Не стоило даже и трепыхаться, оставалось дожидаться полиции прямо здесь, по соседству со «шкафом», однако Ларри Шанс принадлежал к числу тех, кто трепыхается до последнего. Поэтому он сел за руль и продолжил путь. Гнал на протяжении всего дня, а когда стемнело, заночевал прямо в машине, припарковав ее на стоянке возле отеля «Максима» (к слову, выбора — оставаться в машине или пойти ночевать в отель — у него не было). В тот день он и сделал первые удивительные открытия, касавшиеся пока только машины, приписав их вначале какому-то секретному экспериментальному оборудованию автомобиля. Во-первых, ему ни разу не пришлось останавливаться для подзарядки двигательных батарей: если верить индикатору мощности, застрявшему на максимуме, энергетические батареи машины просто не нуждались в подпитке. Когда же проголодался сам Ларри, то он обнаружил в мини-баре, опустошенном им еще с утра, консервированный обед — из двух вполне съедобных блюд, очень смахивающих на натуральные, плюс бутылка лимонада. Изменения, происходящие вне салона автомобиля, то есть в окружающем мире, ускользали вначале от его не пристального внимания. Ларри начал замечать их спустя примерно сутки, все более убеждаясь в отсутствии за собой полицейской слежки.

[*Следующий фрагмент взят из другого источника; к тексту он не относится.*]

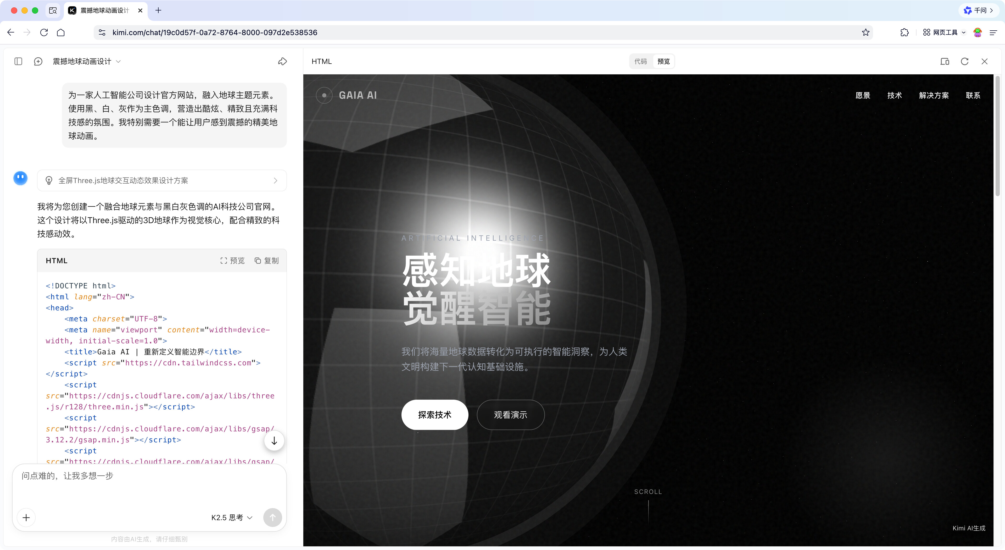Image resolution: width=1005 pixels, height=550 pixels.
Task: Click the attachment plus button in input box
Action: point(26,518)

Черту он в первый раз проскочил, даже не подозревая о ее наличии. Точкой отсчета нового миропорядка стал для него отель «Максима», промелькнувший по ту сторону трассы: явление точной копии вчерашнего отеля на другой стороне не то чтобы поразило Ларри, тогда он, можно сказать, едва обратил на него внимание, зато впоследствии отель стал для него чем-то вроде приграничного столба — первым знаком, свидетельствующим о приближении к Черте. Что его тогда действительно удивило, так это поведение людей — коренных обитателей моста. Мост по обе стороны трассы был густо заселен, среди застройки попадались и небоскребы, где располагались в основном конторы и банки, имелись рестораны, кинотеатры, казино, деловые и увеселительные отрезки моста перемежались километрами жилых кварталов. Ларри не обращал внимания на людей до тех пор, пока они не начали выходить прямо на трассу — сначала поодиночке, а затем и большими группами. Точнее сказать, стаями. Одиночки вели себя более чем странно — бегали по дороге зигзагами, как зайцы, или бродили потерянно по проезжей части, словно отродясь не слыхивали ни о каких машинах, для которых и существовала эта проезжая часть. Ларри пришлось часто притормаживать, чтобы не переехать очередного психа. Было очевидно, что психов этих тянет друг к другу, потому что постепенно они группировались. Сбившись в стаю, люди утрачивали потерянный вид, становились более целенаправленными и агрессивными: вдоль дороги то и дело слышался звон разбиваемых витрин, затевались драки, пару раз Ларри останавливали, загородив ему дорогу, после чего машину окружали, однако никто из нападавших не смог подойти к ней ближе, чем на те же полтора метра. Потом он перестал останавливаться — просто сбрасывал скорость перед очередными толпами налетчиков, а те в свою очередь якобы вежливо расступались перед ним.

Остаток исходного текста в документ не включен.